Ganhos especulativos são uma diversão de quem tem a
consciência cindida. De quem se tornou agente de um sistema econômico que
separou e usurpou a enorme importância das técnicas de acumulação de capital e
satanizou os valores e princípios da sociedade que por largo tempo foram premissas
e condições do lucro e do ganho. É preciso ter em conta que, historicamente,
nosso sistema econômico atual triunfou quando a sociedade perdeu a vergonha da
amoralidade do lucro pelo lucro.
Ainda nestes dias estive relendo as cartas do padre Manoel da
Nóbrega, jesuíta do século XVI, quando o Brasil estava sendo inventado por
gente como ele. Um dos grandes responsáveis pela obra da civilização no Brasil.

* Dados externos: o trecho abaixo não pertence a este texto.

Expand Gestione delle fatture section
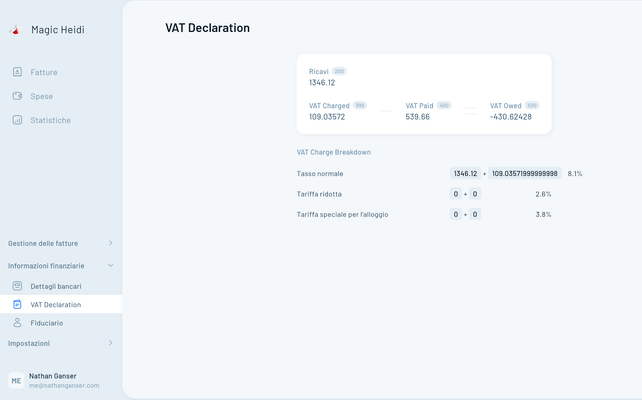The image size is (642, 400). [x=110, y=243]
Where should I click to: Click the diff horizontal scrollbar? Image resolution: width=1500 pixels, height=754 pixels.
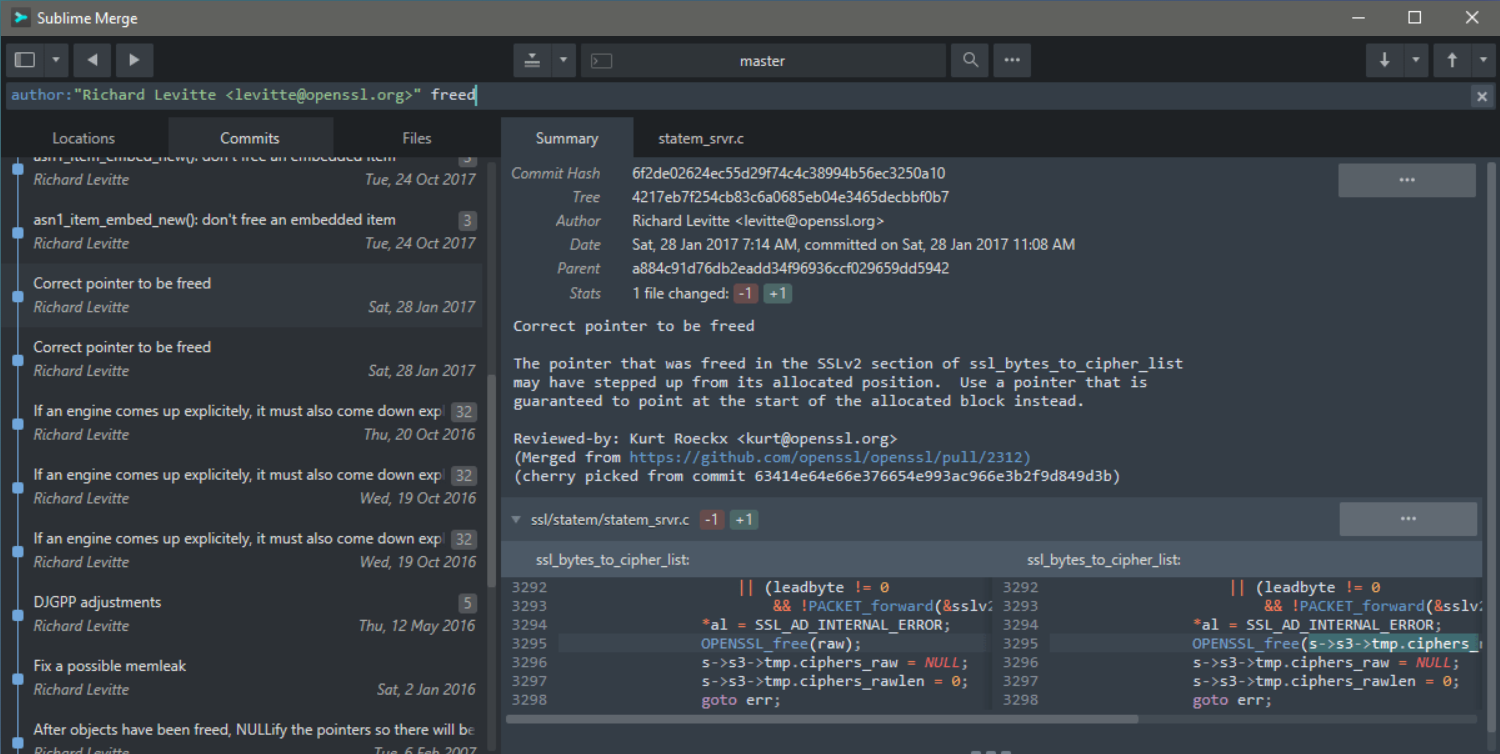click(x=820, y=719)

Frequentemente ele menciona cautelas para evitar o deslize do ganho impróprio
nas questões econômicas. A economia era regulada pela moral. O lucro indevido
era sujo e pecaminoso.
Sobreviveram, não obstante o capitalismo que temos,
crendices residuais que podem ser escavadas arqueologicamente na memória social
e popular. A mais frequente é a do pacto com satanás para sobrepor o ganhar ao
esforço do trabalho duro, de resultados demorados. Há ritos prescritos,
complicados, para realização do pacto. Portanto, não é questão de mera opção
dos que foram capturados pelo afã de riqueza sem ética.